PROVIDED MATERIAL below:

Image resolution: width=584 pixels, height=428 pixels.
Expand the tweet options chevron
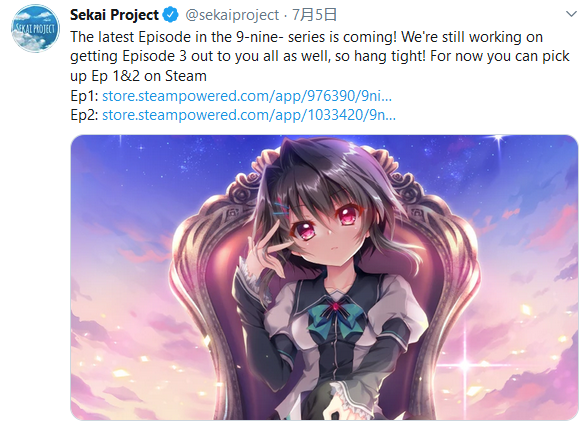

End of PROVIDED MATERIAL.
PROVIDED MATERIAL below:

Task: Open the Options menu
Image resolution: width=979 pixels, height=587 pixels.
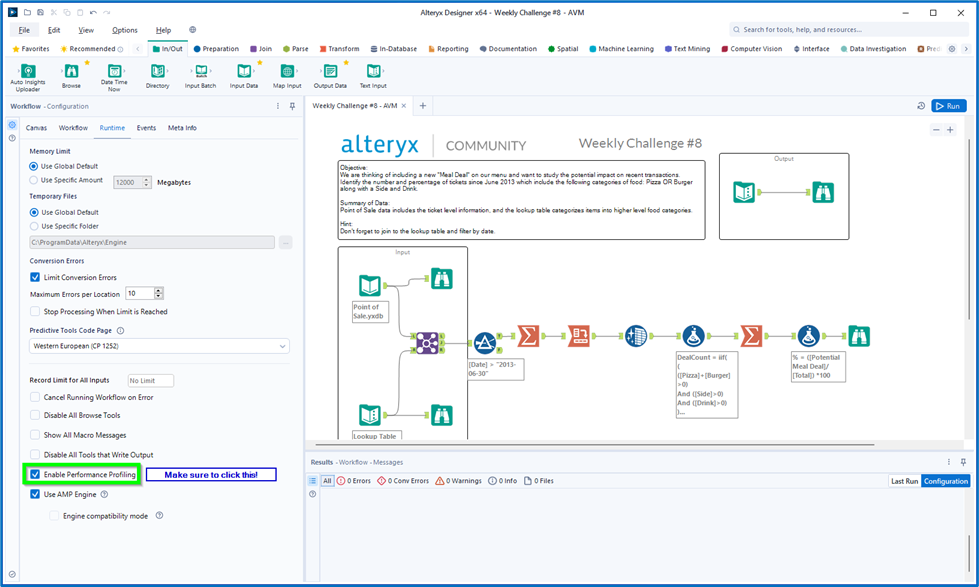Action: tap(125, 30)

End of PROVIDED MATERIAL.

AIM OF THE EXERCISE
Output, from the data above, the lines from the line with "Image resolution: width=584" to the line with "Expand the tweet options chevron" exactly as they stand, both ends included and nothing else.

RESPONSE FOR THIS EXERCISE
Image resolution: width=584 pixels, height=428 pixels.
Expand the tweet options chevron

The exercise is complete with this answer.